■ Text to read:

The index, which began with all states at 100 in July 1992, hit its highest peak two years ago, in February 2008, at 181.55. In March it was down to 165.80, which represents a decline of 8.7%. The last time the index was this low was in June of 2005. Projections suggest state revenues will not match the 2008 level until about the middle of 2013, and if revenue projections are correct, to the extent they mirror the state economy, the recession will have lasted a full five years.

I made a quick call to Sen. John A. Smith, Chair of Senate Finance, to get his thoughts on the economy and he tells me there is a school of thought that suggests state finances, nationwide, may not recover fully until the end of the decade--that's ten years from now!

So just what do our gubernatorial candidates have to say about all of this? Isn't it time we began to have an open debate about our state economy, and what state government might do to stimulate job creation? What about our tax system? Seems to be badly in need of strong reform away from the volatility of oil and gas.

■ Extracted material:
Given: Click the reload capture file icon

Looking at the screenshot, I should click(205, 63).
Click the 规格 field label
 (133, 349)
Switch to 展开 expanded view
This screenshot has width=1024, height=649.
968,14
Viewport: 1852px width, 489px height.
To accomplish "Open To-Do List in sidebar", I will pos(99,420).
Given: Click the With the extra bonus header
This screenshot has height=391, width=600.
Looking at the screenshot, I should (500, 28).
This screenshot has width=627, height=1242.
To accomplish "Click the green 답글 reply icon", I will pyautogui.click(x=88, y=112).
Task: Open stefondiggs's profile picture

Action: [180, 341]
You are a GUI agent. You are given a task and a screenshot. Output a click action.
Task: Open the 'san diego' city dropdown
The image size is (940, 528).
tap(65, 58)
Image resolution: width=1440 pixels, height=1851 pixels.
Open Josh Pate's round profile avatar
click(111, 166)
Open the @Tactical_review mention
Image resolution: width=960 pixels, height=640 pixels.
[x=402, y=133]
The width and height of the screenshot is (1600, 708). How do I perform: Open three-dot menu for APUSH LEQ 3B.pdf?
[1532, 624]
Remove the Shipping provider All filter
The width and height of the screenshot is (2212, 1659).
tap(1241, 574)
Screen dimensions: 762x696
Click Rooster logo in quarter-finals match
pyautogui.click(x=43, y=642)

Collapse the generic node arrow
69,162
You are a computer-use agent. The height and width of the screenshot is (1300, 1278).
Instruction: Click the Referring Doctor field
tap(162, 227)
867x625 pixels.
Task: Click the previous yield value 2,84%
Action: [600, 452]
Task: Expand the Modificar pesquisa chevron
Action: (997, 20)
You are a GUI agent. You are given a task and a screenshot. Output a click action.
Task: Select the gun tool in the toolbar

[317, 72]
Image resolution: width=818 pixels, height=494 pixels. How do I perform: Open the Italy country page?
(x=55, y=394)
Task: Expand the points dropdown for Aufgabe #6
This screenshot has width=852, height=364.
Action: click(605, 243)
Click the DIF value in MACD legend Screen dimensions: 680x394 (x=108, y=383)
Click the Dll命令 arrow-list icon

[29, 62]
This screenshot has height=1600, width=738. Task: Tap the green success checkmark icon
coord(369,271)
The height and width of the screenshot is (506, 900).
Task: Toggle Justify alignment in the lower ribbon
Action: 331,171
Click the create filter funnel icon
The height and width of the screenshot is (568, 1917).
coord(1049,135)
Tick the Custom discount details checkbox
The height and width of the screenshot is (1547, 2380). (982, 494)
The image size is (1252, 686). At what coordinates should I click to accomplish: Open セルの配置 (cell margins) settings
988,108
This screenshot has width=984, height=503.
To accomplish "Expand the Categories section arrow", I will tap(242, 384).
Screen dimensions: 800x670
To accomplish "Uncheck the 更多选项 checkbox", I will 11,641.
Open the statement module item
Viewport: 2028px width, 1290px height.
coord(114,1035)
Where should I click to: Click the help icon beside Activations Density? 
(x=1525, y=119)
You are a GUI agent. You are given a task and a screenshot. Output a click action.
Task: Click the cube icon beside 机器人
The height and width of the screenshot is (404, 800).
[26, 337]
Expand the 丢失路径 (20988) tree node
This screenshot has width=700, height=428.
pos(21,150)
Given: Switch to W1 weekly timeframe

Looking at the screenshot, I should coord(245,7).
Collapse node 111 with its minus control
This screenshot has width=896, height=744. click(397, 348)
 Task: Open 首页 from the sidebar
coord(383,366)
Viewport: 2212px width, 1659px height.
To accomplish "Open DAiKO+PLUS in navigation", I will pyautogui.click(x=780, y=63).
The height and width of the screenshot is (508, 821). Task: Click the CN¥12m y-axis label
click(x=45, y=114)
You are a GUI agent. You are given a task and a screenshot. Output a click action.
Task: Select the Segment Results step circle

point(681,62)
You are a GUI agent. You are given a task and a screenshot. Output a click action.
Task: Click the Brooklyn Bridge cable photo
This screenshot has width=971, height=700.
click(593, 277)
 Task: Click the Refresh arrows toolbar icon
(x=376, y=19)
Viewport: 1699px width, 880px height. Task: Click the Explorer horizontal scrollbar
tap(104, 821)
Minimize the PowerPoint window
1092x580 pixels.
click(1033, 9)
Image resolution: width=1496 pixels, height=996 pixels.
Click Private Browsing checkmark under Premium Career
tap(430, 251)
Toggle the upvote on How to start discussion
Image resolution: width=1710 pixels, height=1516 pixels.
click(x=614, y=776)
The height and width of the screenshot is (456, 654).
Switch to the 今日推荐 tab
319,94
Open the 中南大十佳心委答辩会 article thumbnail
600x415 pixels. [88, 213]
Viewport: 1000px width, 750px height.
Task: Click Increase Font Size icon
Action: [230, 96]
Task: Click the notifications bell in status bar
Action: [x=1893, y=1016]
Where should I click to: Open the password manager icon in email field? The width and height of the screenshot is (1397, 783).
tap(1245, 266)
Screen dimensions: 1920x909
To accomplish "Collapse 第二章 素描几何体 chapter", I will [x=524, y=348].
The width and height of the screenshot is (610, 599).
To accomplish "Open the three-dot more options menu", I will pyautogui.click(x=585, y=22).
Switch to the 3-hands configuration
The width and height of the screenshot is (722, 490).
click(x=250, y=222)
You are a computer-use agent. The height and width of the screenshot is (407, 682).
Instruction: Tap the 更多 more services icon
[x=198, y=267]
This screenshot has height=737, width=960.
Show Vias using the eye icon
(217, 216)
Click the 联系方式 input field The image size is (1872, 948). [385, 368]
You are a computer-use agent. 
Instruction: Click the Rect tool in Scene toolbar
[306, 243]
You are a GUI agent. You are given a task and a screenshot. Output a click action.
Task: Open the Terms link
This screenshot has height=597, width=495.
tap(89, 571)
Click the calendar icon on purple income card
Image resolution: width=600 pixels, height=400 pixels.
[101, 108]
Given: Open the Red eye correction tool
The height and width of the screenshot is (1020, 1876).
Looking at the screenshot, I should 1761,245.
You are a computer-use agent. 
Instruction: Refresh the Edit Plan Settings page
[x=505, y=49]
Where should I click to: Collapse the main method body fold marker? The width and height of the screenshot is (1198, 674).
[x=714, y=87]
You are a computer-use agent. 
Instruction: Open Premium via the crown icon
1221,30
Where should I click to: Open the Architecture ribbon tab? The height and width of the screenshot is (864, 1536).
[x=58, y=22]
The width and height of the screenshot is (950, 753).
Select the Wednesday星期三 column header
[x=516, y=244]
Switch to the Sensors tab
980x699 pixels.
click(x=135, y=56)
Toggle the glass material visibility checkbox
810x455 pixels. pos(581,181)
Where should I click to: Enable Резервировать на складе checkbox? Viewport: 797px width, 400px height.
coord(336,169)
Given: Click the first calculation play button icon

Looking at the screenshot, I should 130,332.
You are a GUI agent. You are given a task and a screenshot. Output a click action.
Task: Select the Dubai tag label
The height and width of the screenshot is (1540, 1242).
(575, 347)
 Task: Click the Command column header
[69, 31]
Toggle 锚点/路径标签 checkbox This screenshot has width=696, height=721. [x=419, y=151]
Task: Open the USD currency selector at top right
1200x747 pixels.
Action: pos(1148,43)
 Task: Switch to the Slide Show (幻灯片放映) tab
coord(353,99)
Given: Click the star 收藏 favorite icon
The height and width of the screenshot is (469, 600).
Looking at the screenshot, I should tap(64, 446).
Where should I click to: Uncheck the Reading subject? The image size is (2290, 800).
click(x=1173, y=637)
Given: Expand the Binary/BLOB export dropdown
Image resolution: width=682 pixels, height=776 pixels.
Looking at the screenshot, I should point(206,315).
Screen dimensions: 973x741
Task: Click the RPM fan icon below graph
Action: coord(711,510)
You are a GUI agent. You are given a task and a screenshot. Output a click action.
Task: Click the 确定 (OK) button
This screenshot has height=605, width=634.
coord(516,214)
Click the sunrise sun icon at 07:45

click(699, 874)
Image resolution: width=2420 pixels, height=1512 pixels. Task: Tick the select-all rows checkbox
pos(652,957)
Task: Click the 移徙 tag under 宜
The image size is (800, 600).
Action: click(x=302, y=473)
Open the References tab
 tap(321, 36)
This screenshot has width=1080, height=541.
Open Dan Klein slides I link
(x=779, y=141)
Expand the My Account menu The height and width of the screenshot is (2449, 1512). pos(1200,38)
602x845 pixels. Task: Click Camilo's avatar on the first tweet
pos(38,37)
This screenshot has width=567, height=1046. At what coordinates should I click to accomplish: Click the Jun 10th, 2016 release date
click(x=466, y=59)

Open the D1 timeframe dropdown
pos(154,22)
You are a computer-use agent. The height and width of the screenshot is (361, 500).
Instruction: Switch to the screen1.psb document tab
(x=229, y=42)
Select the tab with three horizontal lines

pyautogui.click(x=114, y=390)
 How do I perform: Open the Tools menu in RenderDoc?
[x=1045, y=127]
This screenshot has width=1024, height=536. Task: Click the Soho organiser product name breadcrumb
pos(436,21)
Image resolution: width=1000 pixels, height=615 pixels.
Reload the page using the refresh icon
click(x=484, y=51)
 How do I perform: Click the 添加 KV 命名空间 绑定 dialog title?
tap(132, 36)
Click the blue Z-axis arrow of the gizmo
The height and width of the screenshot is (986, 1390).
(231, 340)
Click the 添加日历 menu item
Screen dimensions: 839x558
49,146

■ Short exercise: Copy out the passage about the state revenue index word for word, from start to finish. Rely only on the passage about the state revenue index.

■ Expected output:
The index, which began with all states at 100 in July 1992, hit its highest peak two years ago, in February 2008, at 181.55. In March it was down to 165.80, which represents a decline of 8.7%. The last time the index was this low was in June of 2005. Projections suggest state revenues will not match the 2008 level until about the middle of 2013, and if revenue projections are correct, to the extent they mirror the state economy, the recession will have lasted a full five years.

I made a quick call to Sen. John A. Smith, Chair of Senate Finance, to get his thoughts on the economy and he tells me there is a school of thought that suggests state finances, nationwide, may not recover fully until the end of the decade--that's ten years from now!

So just what do our gubernatorial candidates have to say about all of this? Isn't it time we began to have an open debate about our state economy, and what state government might do to stimulate job creation? What about our tax system? Seems to be badly in need of strong reform away from the volatility of oil and gas.